| Article written on April 18th, 2016 at 02:40pm | Follow Garrett on Facebook, Twitter, and Instagram |
We all know how important breathing is in everyday life. But, we often don’t realize that it can be trained to deliver significant results in our running and fitness program.
The diaphragm in particular is a muscle that functions to alter the pressure gradient within the chest cavity. As we inhale, the diaphragm should depress and expand as it allows more space for oxygen to enter the lungs. Once we exhale, the diaphragm rises and helps push air out of the lungs.

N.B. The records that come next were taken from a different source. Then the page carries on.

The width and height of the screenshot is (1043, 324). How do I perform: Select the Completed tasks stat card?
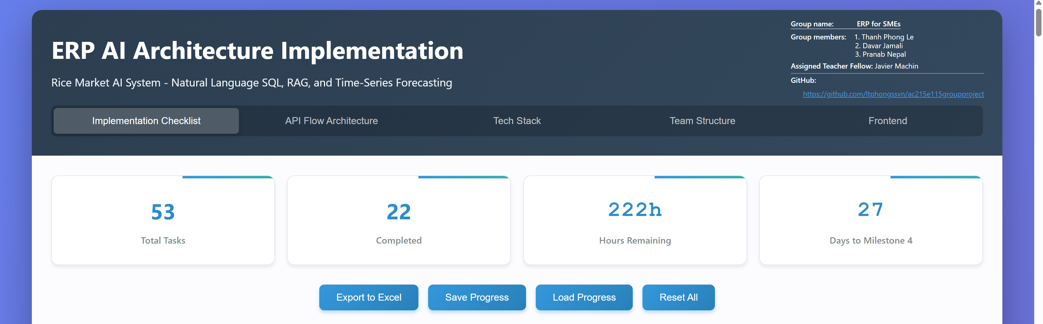point(399,220)
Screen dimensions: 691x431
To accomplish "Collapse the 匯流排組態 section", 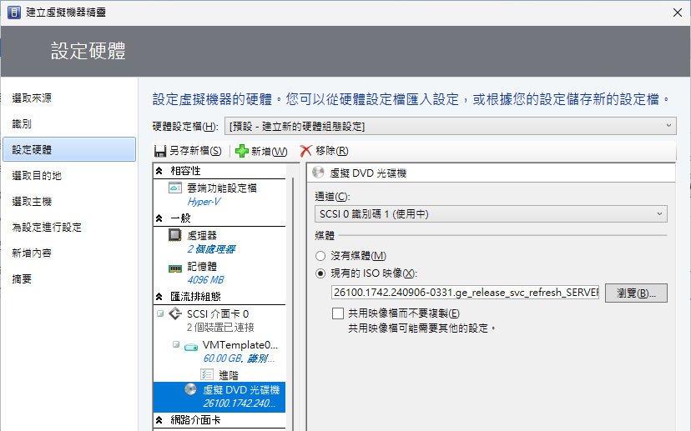I will [x=159, y=296].
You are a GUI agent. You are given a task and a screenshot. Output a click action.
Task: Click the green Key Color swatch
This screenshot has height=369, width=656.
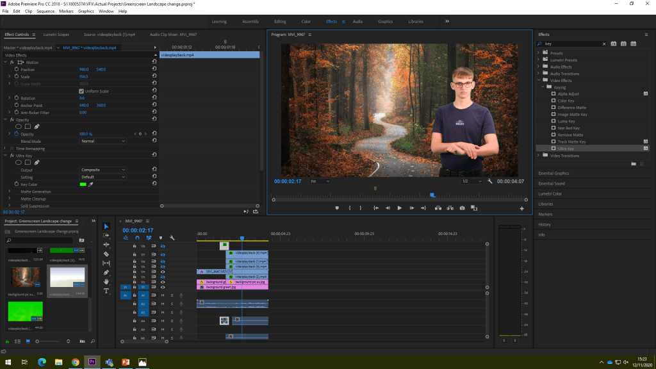[83, 185]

Essentially, we utilize the diaphragm’s muscular nature to create an environment where breathing is optimized. Severals things to realize is: 1. The diaphragm is a muscle, 2. It is not always functioning properly, 3. The attachment sites of the diaphragm on the skeleton are asymmetric. This means faulty breathing can cause a decrease in performance, dysfunctional movement, and possible injury.

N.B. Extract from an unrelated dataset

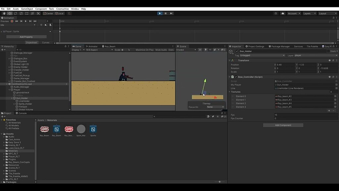Viewport: 339px width, 191px height.
Task: Select the Rotate tool
Action: click(x=15, y=13)
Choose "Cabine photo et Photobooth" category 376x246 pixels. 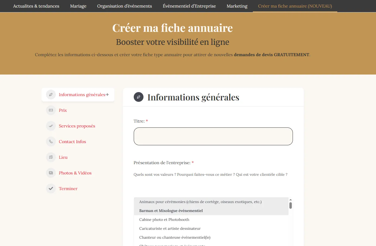pos(164,220)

Training proper breathing can be one of the single most overlooked aspects in preparation and recovery for runners. Not only does the diaphragm impact the exchange of gases, but it directly influences the nervous system. A ramped up nervous system can cause an increase in muscular tone, tightness, elevated cortisol levels, and poor recovery.
One drill in particular that I have found very beneficial is ‘Crocodile Breathing.’ To complete this drill (as seen in the picture below), lay face down with the arms overhead and the forehead on top of the hands. While focusing on a solid diaphragmatic breath, breath in through the nose and out through the mouth. Throughout this process the lower rib cage should expand, while the lower back and hips rise and fall. Essentially, if you are completing a good breath, the belly pushes into the floor on inhalation which causes the above mentioned areas to rise up. If you notice shrugging of the shoulders or the upper back moving more than the midsection, your breathing is inefficient.
Adding crocodile breathing before and/or after your runs can be a worthwhile strategy from a preparation and recovery standpoint. Proper breathing mechanics is needed to run at high levels and also recover from your training sessions. I recommend performing this drill for 1-2 minutes in order to self-assess your breathing.